For whatever reason, the basic facts of this whole debacle are consistently wrong in reporting and discussion. Common falsehoods:

* The 737MAX is inherently unstable. No, it is a stable aircraft as required by FAA regulation that all passenger aircraft be as such. Nothing about the airframe or design is even that remarkable, beyond the simple fact that it is different from the older models.

* MCAS is anti-stall. No, MCAS does exactly what it's named for, to modify and augment the 'feel' of the flight stick for the pilot. Because Boeing uses a 'pilot in the loop' design approach, the physical feedback from the flight stick is critical to safe flying, and cannot be faked.

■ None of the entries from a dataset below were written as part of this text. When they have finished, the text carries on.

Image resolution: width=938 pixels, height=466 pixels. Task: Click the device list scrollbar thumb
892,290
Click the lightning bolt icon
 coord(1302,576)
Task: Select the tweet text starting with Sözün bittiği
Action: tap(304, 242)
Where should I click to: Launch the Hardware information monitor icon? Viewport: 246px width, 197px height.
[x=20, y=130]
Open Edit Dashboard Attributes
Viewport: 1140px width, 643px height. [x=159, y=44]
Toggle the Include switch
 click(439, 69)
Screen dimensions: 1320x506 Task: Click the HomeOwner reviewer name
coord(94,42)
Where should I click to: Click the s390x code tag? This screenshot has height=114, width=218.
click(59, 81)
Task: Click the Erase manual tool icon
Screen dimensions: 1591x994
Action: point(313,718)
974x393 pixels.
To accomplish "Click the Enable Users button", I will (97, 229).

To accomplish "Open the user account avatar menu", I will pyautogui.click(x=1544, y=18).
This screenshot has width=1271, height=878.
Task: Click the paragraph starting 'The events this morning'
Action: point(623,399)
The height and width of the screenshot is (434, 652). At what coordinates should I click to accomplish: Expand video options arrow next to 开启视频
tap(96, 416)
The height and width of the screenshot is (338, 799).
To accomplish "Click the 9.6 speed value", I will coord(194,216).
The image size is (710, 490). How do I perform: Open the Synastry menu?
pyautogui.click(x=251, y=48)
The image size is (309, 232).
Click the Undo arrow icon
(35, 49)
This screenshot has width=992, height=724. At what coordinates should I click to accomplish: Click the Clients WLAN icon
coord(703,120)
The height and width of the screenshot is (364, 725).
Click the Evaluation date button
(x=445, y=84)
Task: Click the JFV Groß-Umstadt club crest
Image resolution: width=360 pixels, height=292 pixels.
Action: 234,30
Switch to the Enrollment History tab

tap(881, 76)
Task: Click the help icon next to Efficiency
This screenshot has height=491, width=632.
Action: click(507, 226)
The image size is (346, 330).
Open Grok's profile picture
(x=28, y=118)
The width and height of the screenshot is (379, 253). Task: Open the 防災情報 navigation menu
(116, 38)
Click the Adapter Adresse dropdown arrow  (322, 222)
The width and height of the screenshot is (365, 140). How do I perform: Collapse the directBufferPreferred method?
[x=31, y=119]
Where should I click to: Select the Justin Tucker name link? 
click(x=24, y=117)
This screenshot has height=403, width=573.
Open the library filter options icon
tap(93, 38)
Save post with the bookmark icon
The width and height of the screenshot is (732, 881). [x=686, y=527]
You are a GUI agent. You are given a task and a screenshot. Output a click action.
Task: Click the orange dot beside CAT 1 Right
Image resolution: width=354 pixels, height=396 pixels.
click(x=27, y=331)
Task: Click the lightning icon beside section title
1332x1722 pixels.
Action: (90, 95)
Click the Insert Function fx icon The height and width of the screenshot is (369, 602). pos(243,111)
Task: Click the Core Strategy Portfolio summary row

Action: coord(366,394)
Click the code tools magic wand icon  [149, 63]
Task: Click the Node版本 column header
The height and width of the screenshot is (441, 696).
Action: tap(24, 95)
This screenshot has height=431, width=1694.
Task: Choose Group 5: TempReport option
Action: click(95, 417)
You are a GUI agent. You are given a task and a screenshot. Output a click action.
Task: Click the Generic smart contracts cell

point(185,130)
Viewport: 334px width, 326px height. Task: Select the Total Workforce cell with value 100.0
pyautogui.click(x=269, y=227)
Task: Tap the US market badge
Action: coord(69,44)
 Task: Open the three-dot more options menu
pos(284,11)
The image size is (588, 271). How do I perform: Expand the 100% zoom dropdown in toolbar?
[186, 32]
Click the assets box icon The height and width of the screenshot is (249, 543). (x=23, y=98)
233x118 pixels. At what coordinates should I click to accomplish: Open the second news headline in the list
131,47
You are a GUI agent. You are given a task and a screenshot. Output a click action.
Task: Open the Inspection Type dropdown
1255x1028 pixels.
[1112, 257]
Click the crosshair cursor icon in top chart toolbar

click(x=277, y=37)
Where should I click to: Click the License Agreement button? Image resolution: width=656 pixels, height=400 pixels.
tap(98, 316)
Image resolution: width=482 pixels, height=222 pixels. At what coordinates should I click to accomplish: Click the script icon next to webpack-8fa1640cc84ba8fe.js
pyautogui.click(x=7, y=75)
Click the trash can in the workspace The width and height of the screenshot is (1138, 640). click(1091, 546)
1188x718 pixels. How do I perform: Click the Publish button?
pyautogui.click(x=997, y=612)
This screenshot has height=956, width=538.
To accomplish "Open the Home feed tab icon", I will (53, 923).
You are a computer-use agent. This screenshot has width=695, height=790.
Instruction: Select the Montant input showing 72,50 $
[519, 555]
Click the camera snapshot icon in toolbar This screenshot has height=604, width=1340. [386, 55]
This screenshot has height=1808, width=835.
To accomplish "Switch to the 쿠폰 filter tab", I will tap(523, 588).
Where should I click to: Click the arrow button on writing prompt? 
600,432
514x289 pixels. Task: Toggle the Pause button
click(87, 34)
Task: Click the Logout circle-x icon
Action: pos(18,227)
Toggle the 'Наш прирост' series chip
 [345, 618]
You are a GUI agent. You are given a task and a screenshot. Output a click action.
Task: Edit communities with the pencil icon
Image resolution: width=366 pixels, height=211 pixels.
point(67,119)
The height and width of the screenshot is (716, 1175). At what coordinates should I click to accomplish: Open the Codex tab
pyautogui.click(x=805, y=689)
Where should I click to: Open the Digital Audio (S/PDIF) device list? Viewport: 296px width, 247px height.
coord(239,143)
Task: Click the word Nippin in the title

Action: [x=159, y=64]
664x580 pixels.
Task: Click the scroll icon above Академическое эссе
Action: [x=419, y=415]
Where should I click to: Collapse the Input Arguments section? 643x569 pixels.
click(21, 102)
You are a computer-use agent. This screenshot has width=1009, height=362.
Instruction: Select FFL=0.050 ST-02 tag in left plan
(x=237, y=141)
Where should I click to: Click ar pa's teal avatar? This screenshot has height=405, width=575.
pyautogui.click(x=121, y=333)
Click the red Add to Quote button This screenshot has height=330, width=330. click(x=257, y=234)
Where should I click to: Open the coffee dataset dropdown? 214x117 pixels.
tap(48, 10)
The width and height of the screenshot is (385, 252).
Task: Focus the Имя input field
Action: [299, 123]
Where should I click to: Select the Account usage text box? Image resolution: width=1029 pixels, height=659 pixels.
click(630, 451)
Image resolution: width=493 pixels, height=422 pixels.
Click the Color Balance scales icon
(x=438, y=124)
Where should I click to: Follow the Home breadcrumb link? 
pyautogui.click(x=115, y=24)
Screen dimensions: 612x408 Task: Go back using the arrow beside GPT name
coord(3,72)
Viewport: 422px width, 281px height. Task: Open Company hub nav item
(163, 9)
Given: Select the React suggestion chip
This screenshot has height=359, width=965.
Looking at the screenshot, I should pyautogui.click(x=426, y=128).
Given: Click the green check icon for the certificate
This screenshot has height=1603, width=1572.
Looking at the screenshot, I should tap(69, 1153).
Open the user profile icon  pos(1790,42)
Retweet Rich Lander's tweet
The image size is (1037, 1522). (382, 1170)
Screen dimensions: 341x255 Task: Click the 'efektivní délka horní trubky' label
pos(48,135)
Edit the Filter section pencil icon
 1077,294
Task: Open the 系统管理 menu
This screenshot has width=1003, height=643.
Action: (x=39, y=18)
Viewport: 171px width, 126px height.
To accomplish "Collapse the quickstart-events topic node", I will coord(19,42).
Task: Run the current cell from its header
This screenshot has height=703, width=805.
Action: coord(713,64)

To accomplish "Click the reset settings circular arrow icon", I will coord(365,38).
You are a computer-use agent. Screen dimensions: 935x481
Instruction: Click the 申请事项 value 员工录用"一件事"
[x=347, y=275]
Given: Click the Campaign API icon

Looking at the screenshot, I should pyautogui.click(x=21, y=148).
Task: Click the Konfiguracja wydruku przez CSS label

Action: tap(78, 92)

What MCAS does is make is to that you have to apply a proportional amount of force on the flight stick to pitch up a given amount (regulations define how far from linear this relationship can be). With the new engine placement, it would not require as much force as you would expect from earlier planes, which could lead to pilots approaching stall conditions unknowingly without that feedback. There are still anti-stall measures to prevent an actual stall (e.g. stick shakers), but the intuitive 'feel' of flying would be lost.

The initial MCAS design was reasonable, but test pilots felt that it wasn't strong enough, so it was changed. It is at this point, with no critical review being triggered, that the failure took place. The stronger system put pilots in a catastrophic situation in the event of a malfunction, and two independent flight crews failed to overcome the error.